Do Not Displease the Catfather

I’ve decided to write at the kitchen table today. I read once that artists and writers are supposed to change things up like that to give a different perspective. Also, I’m almost hungry, and don’t want to be too far from my fridge when the pangs come. Those are my ostensible reasons.

The real reason is that my cat has fallen asleep on my office chair and she’s been in a grumpy mood this morning. If you have a cat who leans towards the moody, you know the ramifications of waking it up.

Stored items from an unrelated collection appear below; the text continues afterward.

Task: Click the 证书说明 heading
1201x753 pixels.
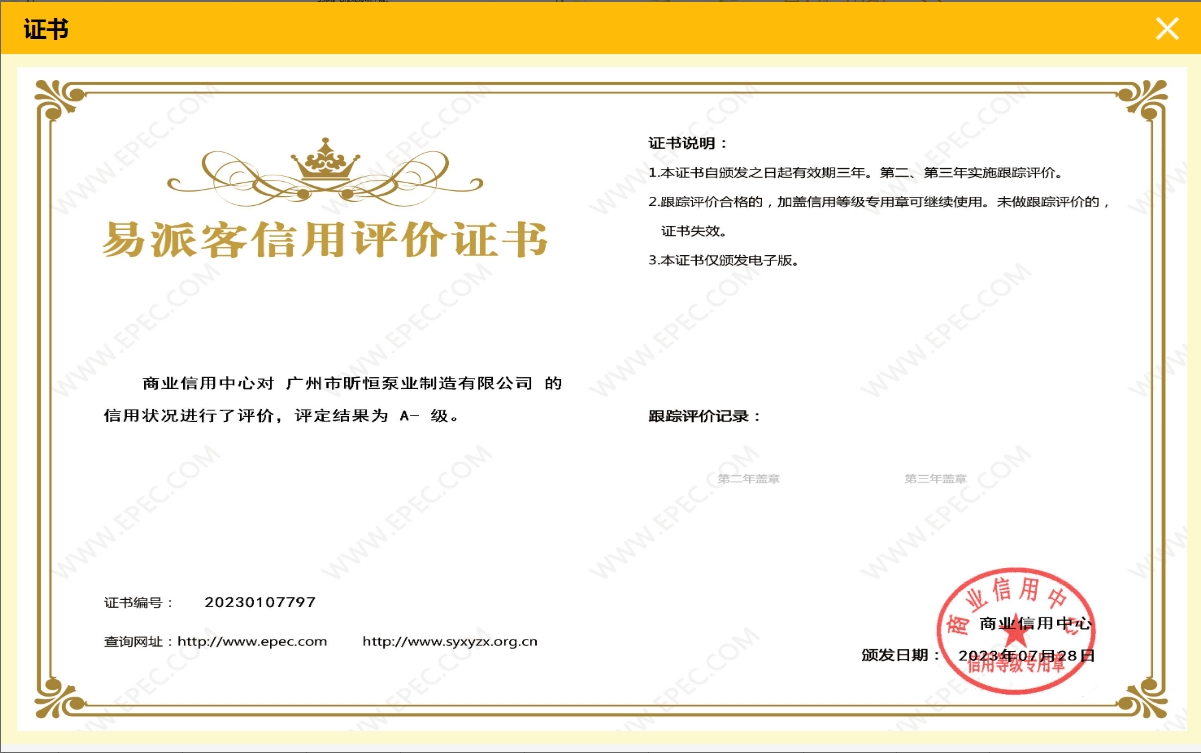Action: click(688, 143)
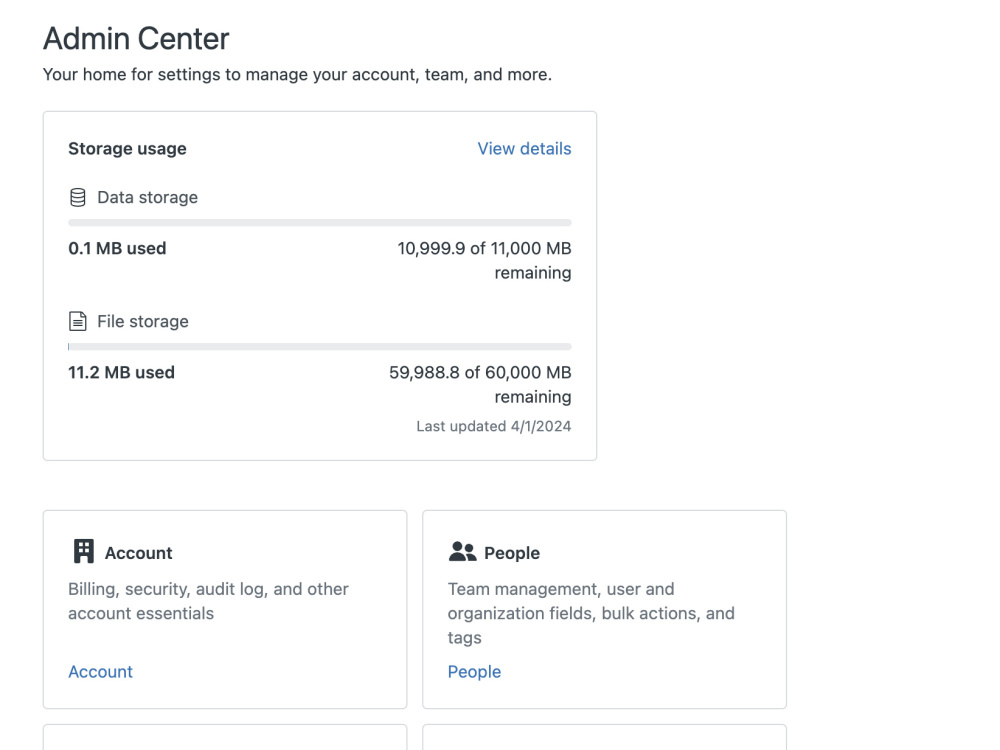
Task: Open the People card
Action: point(604,608)
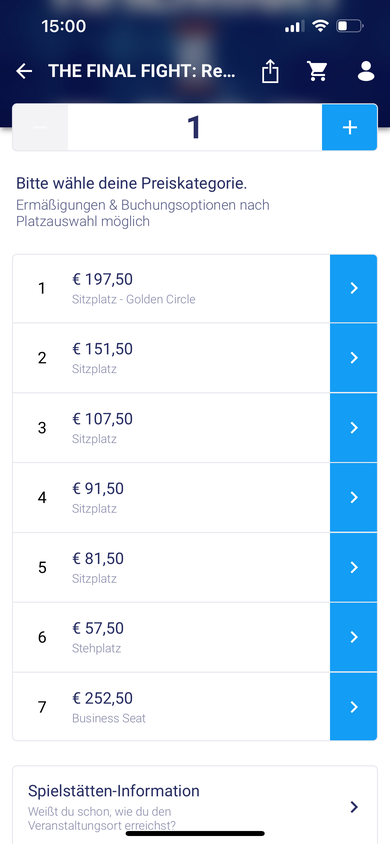
Task: Choose the €151,50 Sitzplatz arrow
Action: [353, 358]
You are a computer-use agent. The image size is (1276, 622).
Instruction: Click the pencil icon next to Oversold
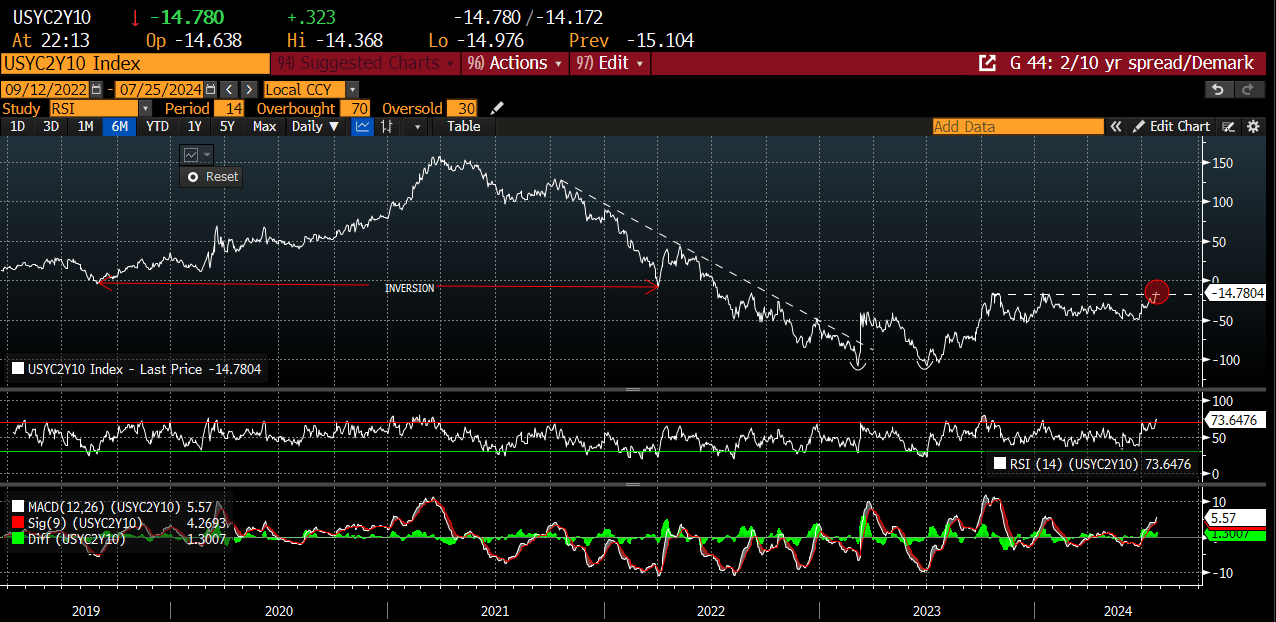click(x=498, y=108)
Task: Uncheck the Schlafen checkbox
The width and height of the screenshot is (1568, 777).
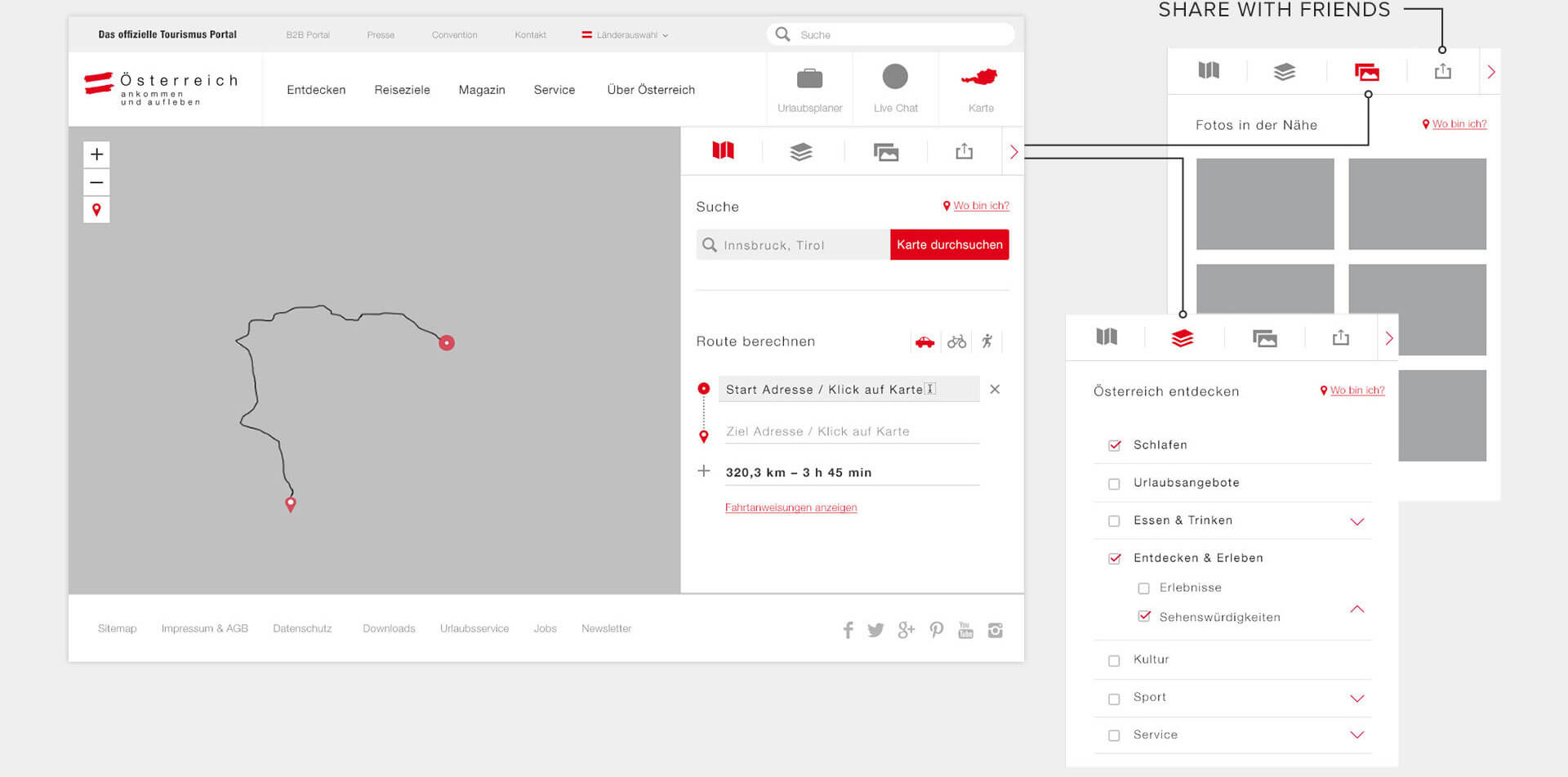Action: click(x=1114, y=445)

In my house, waking the B Monster results in a loud argument right off the bat. Then I pretend to concentrate on writing but really I unsuccessfully try to keep her in my periphery, because payback is coming. She circles beneath my chair toying with me the way a reef shark might a plane crash survivor floating on an inner tube. Then, after perhaps I’ve drifted into a false sense of security and started looking at the Internet, she strikes, leaving me with a couple of puncture holes in my arm or calf. Then she scurries off under the couch, dropping into a long nap brought on by exacting vengeance.

Today, as quiet as I try to be, an alarm I set and forgot to turn off begins bleeping away from my tablet. By the time I get to it, the cat is looking at me with sleepy eyes and a pissed off look. I decide to act that everything is normal, so I get back to work and keep at bay thoughts of my future chicken salad sandwich. A while later the cat leaps up onto the kitchen table and stands on my notes. I gently pick her up and release her to the wilds of my flat, a place she goes with a chirp.

It’s the chirp I don’t like. It’s ominous.